UXデザイン改善をうたう企業は数多く存在しますが、玉石混交。正しいステップを知ることで、プロジェクトを成功に導ける企業の選定に活かしてください。
なお、目的や状況によって適切なプロセスや手法が変わるため、ここではもっともスタンダードな改善ステップを紹介します。
ヒアリング
まずはヒアリングを通してUI/UXデザイン改善プロジェクトの目的を確認。
事業目標、具体的な人物像(ペルソナ)、想定される利用文脈(ユースケース)など全体に関わる要件を整理していきます。
問題点の洗い出し・課題発見
現在のサービス・プロダクトの問題点を洗い出し、改善すべき課題を発見していきます。
代表的な手法として、ブレインストーミングや社内・顧客アンケート、フレームワークを使った分析、競合分析などがありますが、UI/UX改善ではより専門的な視点が必要になります。ここではUI/UX改善でよく用いられる2つの手法を紹介します。
専門家によるレビュー
対象サービスが本当に使いやすいのか、ユーザーにとって価値のある体験を提供できているのか? 現状を正しく認識するためには、専門的知識があり、かつ客観的にサービスを俯瞰できるUI/UXデザイナーのデザインレビューが必要です。
具体的には、ユーザーの立場でサービスを使ってみて、分かりづらい・使いづらい部分を洗い出してもらいます。
主観に偏らない判断をするため、認知心理学や人間工学の法則を活用したり、「ヒューリスティック評価」などの客観的評価を用いたユーザビリティ検査を用いたりすることもあります。
また、ユーザー体験を向上させる要因として、ページの表示スピード、導線設計、ライティングなども挙げられます。

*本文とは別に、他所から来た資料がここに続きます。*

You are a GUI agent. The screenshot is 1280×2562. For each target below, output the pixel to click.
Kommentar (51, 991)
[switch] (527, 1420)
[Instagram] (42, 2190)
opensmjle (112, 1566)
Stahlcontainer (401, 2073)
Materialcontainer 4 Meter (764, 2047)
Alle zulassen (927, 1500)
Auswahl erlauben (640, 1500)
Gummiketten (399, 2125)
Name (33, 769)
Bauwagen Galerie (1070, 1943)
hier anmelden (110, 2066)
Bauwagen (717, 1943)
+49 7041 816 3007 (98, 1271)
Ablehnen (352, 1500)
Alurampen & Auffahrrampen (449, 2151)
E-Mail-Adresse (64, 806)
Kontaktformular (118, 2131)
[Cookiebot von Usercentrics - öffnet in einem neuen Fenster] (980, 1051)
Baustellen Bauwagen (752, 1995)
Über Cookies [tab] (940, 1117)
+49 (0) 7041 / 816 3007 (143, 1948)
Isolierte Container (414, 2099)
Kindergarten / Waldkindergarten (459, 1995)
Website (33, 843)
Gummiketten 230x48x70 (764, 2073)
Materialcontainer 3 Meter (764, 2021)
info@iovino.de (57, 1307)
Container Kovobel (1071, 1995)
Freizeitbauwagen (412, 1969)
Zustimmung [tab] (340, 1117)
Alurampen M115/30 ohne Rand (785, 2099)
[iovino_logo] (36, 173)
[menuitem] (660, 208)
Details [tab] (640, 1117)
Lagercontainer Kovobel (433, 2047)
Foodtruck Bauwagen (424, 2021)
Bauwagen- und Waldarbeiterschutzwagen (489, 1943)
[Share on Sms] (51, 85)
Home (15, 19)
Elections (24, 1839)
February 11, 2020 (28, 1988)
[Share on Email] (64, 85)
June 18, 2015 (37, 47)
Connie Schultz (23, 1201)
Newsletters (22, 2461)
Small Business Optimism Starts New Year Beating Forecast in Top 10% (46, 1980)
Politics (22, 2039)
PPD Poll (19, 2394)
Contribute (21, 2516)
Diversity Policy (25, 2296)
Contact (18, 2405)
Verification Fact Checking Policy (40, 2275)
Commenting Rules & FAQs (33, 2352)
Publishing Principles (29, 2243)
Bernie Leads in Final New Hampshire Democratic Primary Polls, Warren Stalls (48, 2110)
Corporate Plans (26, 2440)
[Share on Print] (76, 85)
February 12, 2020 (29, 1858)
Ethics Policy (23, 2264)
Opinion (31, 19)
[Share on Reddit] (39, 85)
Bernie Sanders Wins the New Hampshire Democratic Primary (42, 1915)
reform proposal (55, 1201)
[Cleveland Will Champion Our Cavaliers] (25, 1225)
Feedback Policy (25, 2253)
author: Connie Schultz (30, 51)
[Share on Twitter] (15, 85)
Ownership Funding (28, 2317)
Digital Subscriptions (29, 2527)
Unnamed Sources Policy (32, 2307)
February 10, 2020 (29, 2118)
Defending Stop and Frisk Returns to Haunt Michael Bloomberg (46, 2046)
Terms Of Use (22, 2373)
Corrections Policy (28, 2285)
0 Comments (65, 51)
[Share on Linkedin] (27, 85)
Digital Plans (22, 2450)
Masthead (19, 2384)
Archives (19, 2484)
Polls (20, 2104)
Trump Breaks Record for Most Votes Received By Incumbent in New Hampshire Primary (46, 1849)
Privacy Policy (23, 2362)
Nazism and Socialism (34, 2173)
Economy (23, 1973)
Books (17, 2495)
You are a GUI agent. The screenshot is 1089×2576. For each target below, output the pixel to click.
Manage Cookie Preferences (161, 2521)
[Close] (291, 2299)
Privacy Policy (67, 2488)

UI/UXデザイナーだけではなく、エンジニア・UXリサーチャー・マーケターなど様々な職種のメンバーの意見を集めることで問題点を幅広く洗い出せます。
改善効果を上げるためにも、各スペシャリストの知見を活かして全体最適できる体制づくりが望ましいといえるでしょう。
ユーザーインタビュー
ユーザーの本質的なニーズを知るうえで効果的な手法として、ユーザーインタビューが挙げられます。ここでいうユーザーとは、実際のユーザー自身かペルソナに近い人物のことを指します。
注意点は、形式的に話を聞くだけでは、ユーザーの個人的な不満や要望を聞く場になってしまうことです。個人の不満を解消して一件でも多く売上を伸ばしたい・解約阻止に繋げたい、と思ってしまいますが、ユーザー自身も気づいていない潜在的ニーズを引き出すことがユーザーインタビューの意義です。
前述の「専門家によるレビュー」と掛け合わせて、定量・定性の両面から課題を洗い出しましょう。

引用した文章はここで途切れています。